▶ _Work instructions_: Please work out how many lines include the word "Link" in the entries, and reply with only the count.

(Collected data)
Segment Open
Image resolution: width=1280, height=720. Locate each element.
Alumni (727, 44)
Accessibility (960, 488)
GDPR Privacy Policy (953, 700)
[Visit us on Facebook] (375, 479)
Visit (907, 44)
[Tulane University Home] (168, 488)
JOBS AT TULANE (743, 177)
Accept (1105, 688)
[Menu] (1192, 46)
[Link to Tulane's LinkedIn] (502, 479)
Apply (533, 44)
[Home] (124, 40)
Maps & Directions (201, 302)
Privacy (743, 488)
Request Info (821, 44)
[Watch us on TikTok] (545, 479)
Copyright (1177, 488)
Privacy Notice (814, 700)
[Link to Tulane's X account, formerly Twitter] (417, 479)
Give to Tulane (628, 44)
Segment Closed
▶ _Task answer_: 2